_To do_
[a] Condense the paragraph of the court judgment that begins "The informant Gurucharan then got a report" into a short bulleted list that keeps its main facts.
[b] Translate this sentence from the court judgment into Spanish: "The cause of death was shock and haemorrhage as a result of ante-mortem injuries."
[c] Write the next part of the court judgment, picking up after its final sentence.

_Reading text_
Allahabad High Court High Court

Shiv Kumar Son Of Gurucharan vs State Of U.P. on 16 May, 2007

Allahabad High Court
Shiv Kumar Son Of Gurucharan vs State Of U.P. on 16 May, 2007
Author: A Saran
Bench: A Saran, R Misra


JUDGMENT

Amar Saran, J.

1. This criminal appeal has been preferred by the appellant Shiv Kumar against the Judgment and order dated 8.5.2006 passed by the learned Additional Sessions Judge Fast Track Court No. 1, Siddharthnagar convicting the appellant under Section 302 IPC and sentencing him to undergo life imprisonment and a fine of Rs. 5,000/-and in default of payment of fine, the appellant was to undergo six months additional imprisonment.

2. The prosecution case was that in the morning of 21.9.2005 at about 8.30 A.M. the deceased Visheshar had gone along with the appellant Shiv Kumar, who was his grand-son, for the purpose of irrigating his Arhar field in village Kudi of police station Dumriyaganj. After half an hour when the informant Gurucharan, the father of the appellant had gone to spread cow dung (fertilizer) in the field, he saw the appellant had felled down his father and was hacking his neck with a Hansia. On seeing the informant, the appellant ran towards him. The informant ran in the direction of the canal raising an alarm. On seeing the informant’s brother Ram Baran and Ors. working on their fields there the appellant ran away. The witnesses reached the spot where they saw the informant father Visheshar lying dead on the field.

3. The informant Gurucharan then got a report (Ext. Ka. 1) of the incident scribed by Ram Inder and lodged it on 21.9.2005 at 10.45 A.M. at police station Dumariyaganj, which was at a distance of 6 kms. from the place of incident. On the basis of the said report, constable-Muharrir Rameshwar Prasad prepared chik FIR (Ext. Ka. 2) and made entries in G.D. (Ext. Ka. 3). The investigating officer, P.W. 4 SI Girjesh Shahi, SHO, police station Dumriyaganj started the investigation. He proceeded to the place of incident where he conducted inquest on the dead body of the deceased and sent the dead body for post-mortem.

4. P.W. 6, Dr. Mahesh Prasad, who conducted the postmortem on the deceased on 22.9.2006 at 4.00 P.M. at District Hospital Siddharthnagar noted that the deceased was about 75 years in age. A lacerated wound 16 cm x 5 cm x bone deep was present on the upper and anterior part of the neck. The trachea, oesophagus and both carotid arteries were cut down. On internal examination he found the neck lacerated on anterior and upper part. The cause of death was shock and haemorrhage as a result of ante-mortem injuries. The time and date of death was one and a half days prior to the post mortem.

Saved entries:
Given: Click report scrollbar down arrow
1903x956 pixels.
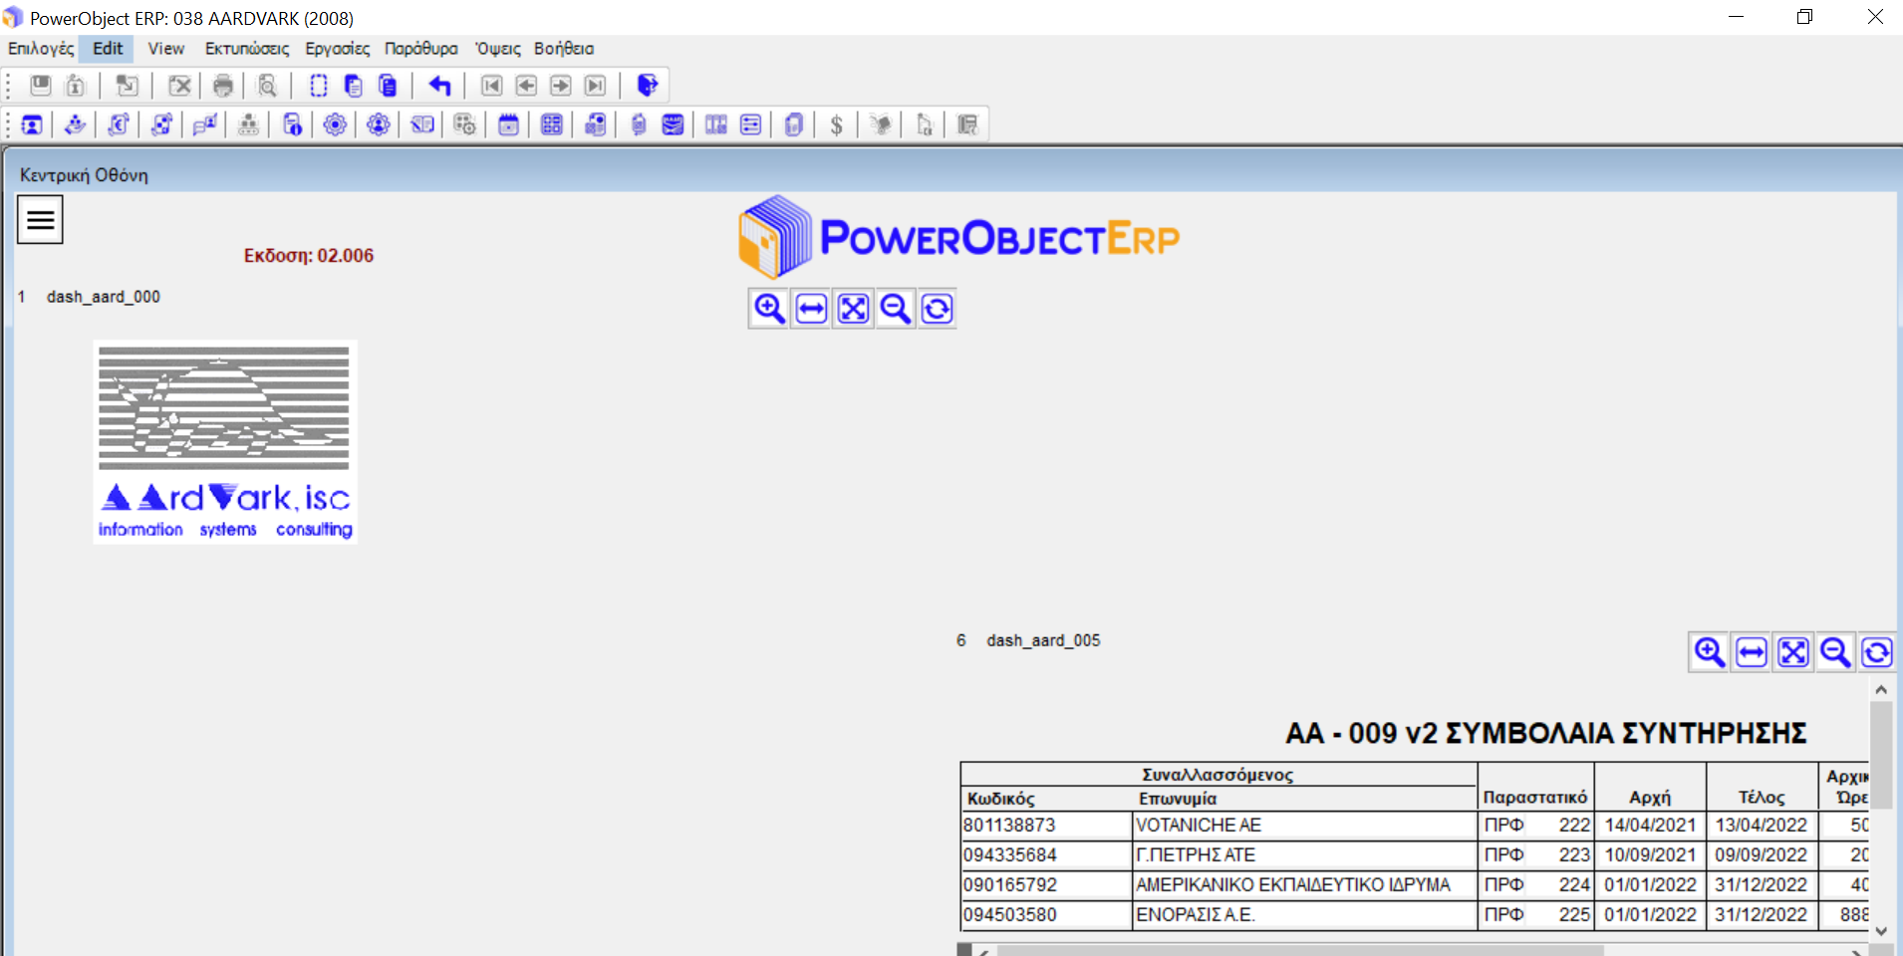Looking at the screenshot, I should (1881, 931).
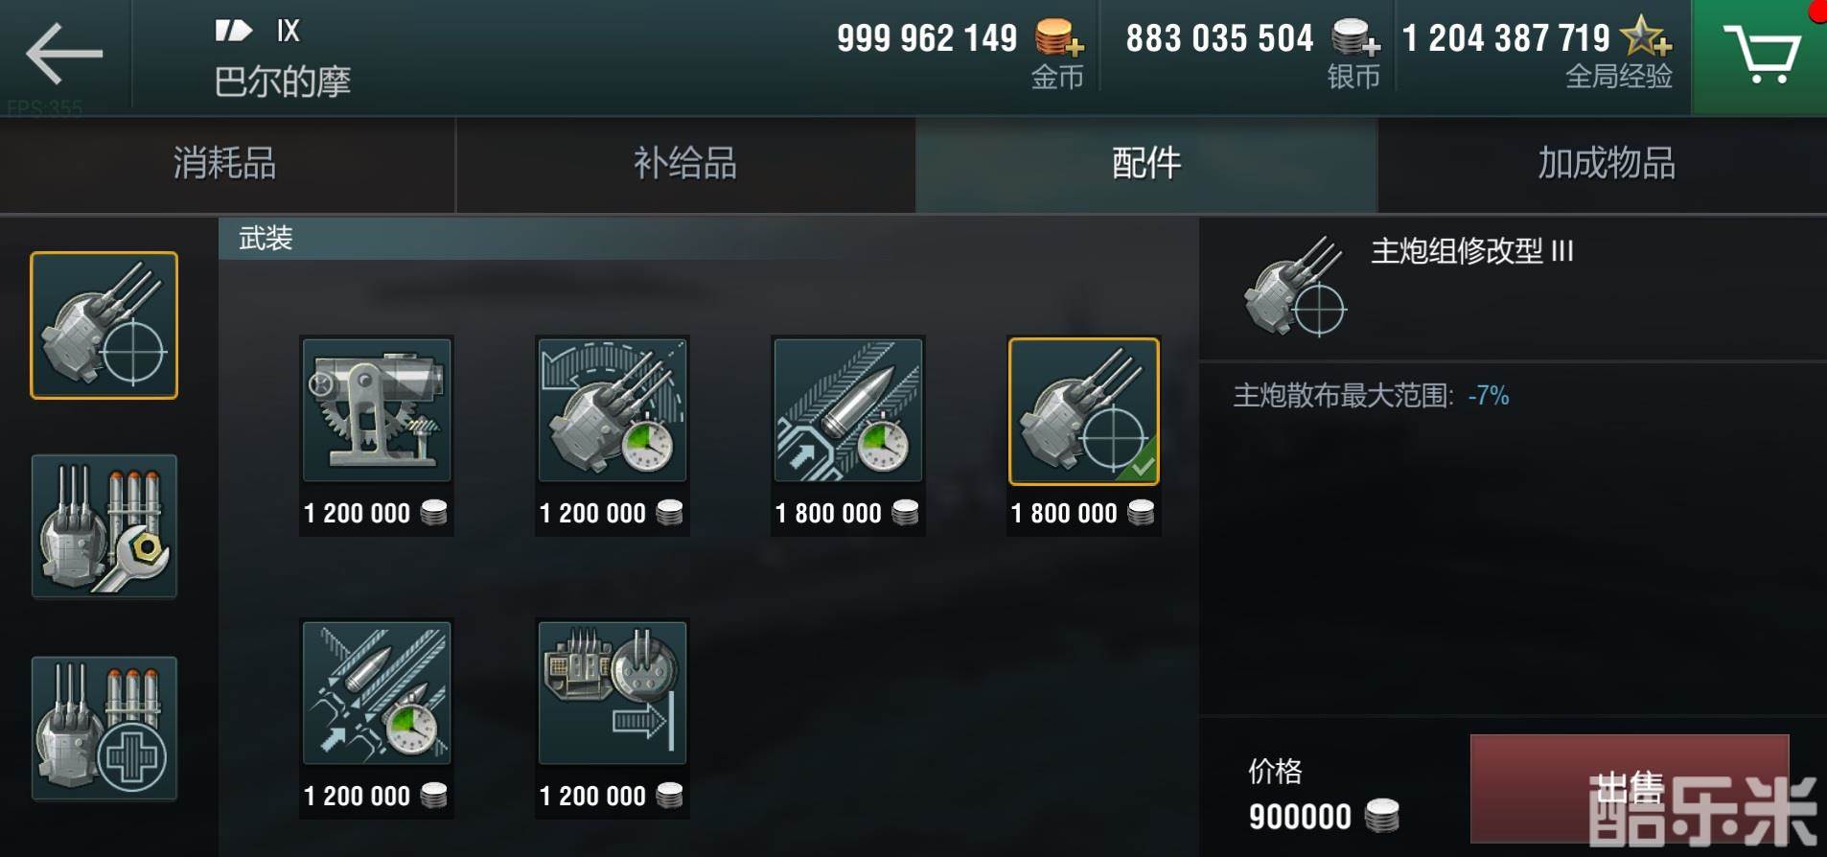Add gold coins with the plus icon

tap(1059, 38)
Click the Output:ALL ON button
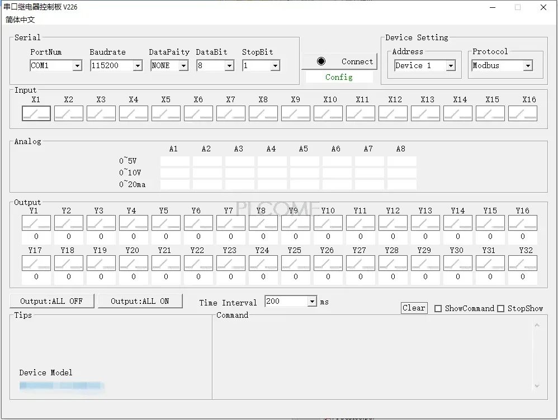 (x=140, y=301)
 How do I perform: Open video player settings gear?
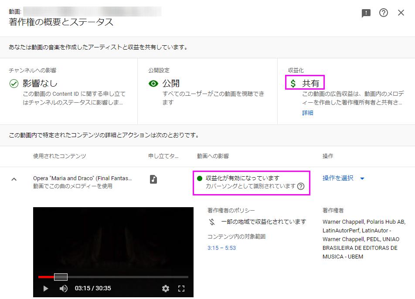(166, 288)
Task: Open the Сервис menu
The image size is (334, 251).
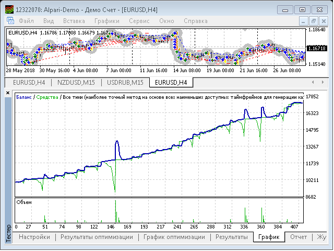Action: [x=139, y=21]
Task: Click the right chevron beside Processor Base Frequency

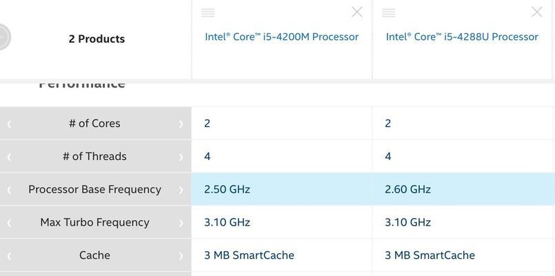Action: click(x=181, y=190)
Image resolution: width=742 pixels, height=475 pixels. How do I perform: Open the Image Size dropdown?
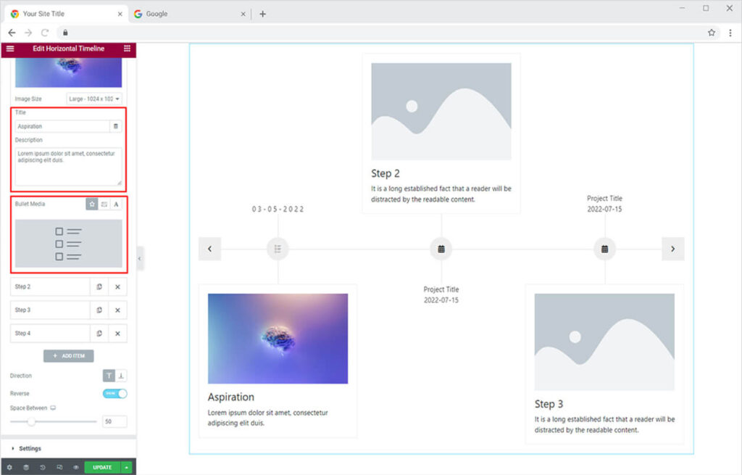coord(94,99)
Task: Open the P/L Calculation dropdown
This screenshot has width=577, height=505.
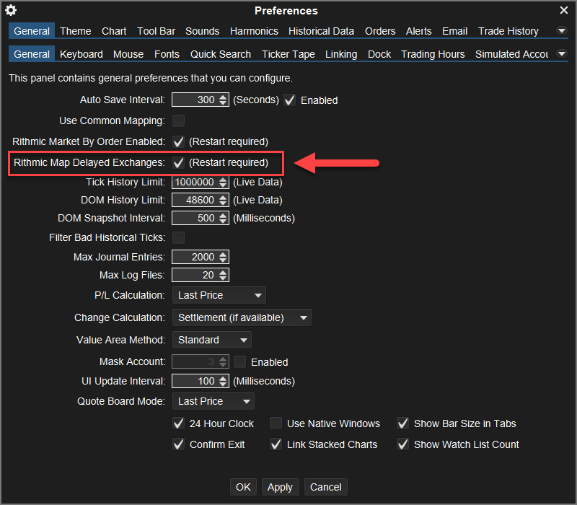Action: (x=219, y=295)
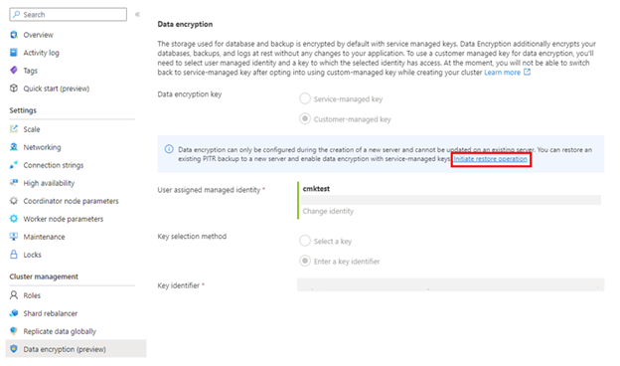The height and width of the screenshot is (366, 620).
Task: Open the Activity log icon
Action: [14, 53]
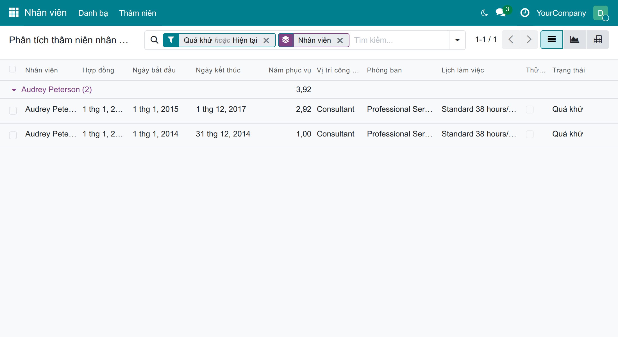Open the apps grid menu icon

(13, 13)
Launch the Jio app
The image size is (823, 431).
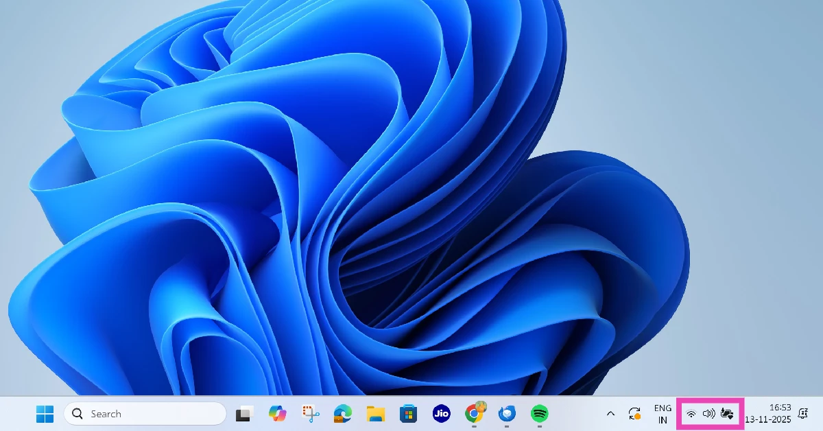441,414
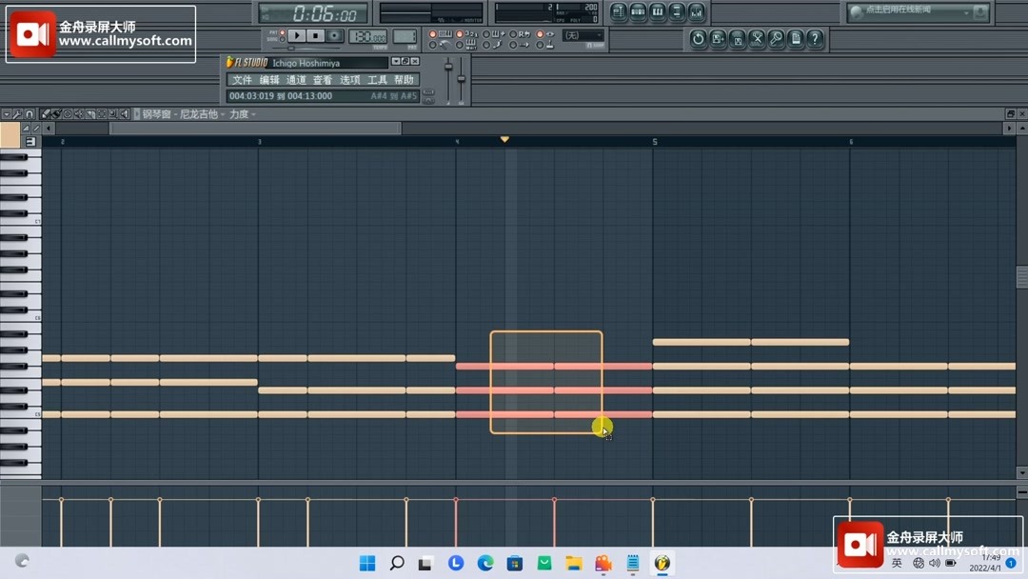Click the tempo value display showing 130
This screenshot has height=579, width=1028.
[366, 35]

_Your written answers_
[a]
- Gurucharan had Ram Inder write a report of the incident (Ext. Ka. 1). He lodged it on 21.9.2005 at 10.45 A.M. at police station Dumariyaganj, 6 km from the place of incident.
- Constable-Muharrir Rameshwar Prasad prepared the chik FIR (Ext. Ka. 2) and made entries in the G.D. (Ext. Ka. 3).
- P.W. 4 SI Girjesh Shahi, SHO of police station Dumriyaganj, started the investigation.
- He went to the place of incident, conducted the inquest on the body and sent it for post-mortem.

[b] La causa de la muerte fue shock y hemorragia como consecuencia de lesiones ante mortem.

[c]
5. P.W. 4, S.I. Girjesh Shahi further recorded the 161 Cr.P.C. statements of the witnesses Gurucharan and Ram Baran and thereafter inspected the spot and prepared the site plan (Ext. Ka 4) on the pointing out of the informant and Ram Baran. He collected plain and blood stained earth from the spot and prepared the recovery memo. He also collected a Lathi and Hawai (sleeper), which were lying near the deceased and thereafter began to search for the appellant. He apprehended the accused-appellant at 4.45 P.M. on the same day. The appellant confessed to his crime and agreed to get the weapon of the crime recovered and the appellant got the same recovered from the rice field of Ram Prasad Chaudhary. Thereafter, after completing the other formalities of the investigation, he submitted the charge sheet against the appellant (Ext. Ka. 12), which was in the handwriting of Head Constable Rameshwar Prasad, which he identified. The charge against the appellant was framed on 31.1.2006 under Section 302 IPC, to which he pleaded not guilty and claimed trial.

6. Two witnesses of fact, P.W. 1, the informant Gurucharan, the father of the deceased and P.W. 2, Ram Baran, the uncle of the deceased and three formal witnesses, P.W. 2, HC Rameshwar Prasad who prepared the chik report, P.W. 4 Girjesh Shahi, the investigating officer and P.W. 6, Dr. Mahesh Prasad, who conducted the post-mortem on the body of the deceased have been produced in this case.

7. The defence of the appellant in his statement under Section 313 Cr.P.C. was of denial. He stated that he has been falsely implicated due to suspicion and enmity. He led no evidence in defence.

8. P.W. 1 Gurucharan has deposed that the appellant was watering his Arhar field along with the deceased Visheshwar and when he arrived at the field to spread cow dung in it, he saw the appellant cutting the neck of the deceased with a Hansia. When he ran to save the deceased, the appellant ran towards him. Then the informant ran towards the canal where his brother Ram Baran was working in his field. When his brother and other villagers scolded the appellant and ran to catch him, then he ran away with the Hansia towards the eastern side of the canal. When this informant, his brother and other villagers reached the Arhar field, they saw Visheshar lying dead. He thereafter proceeded to the police station where he lodged the written report on which he affixed his thumb impression. The appellant was arrested on the date of incident and on his pointing out the weapon of murder was recovered.

9. P.W. 2, Ram Baran, has deposed that on 21.9.2005 at about 9.00 A.M. when he was watering his field near the canal he saw his father, the deceased going towards his Arhar field. After about one and a half hours his brother Gurucharan went to spread cow dung in the field. Soon thereafter he saw his brother Gurucharan come running in his direction crying that the appellant Shiv Kumar was cutting the neck of their father. When he also reached the place of occurrence, he found his father lying dead there. He saw the appellant throwing the Hansia in the paddy field and running away.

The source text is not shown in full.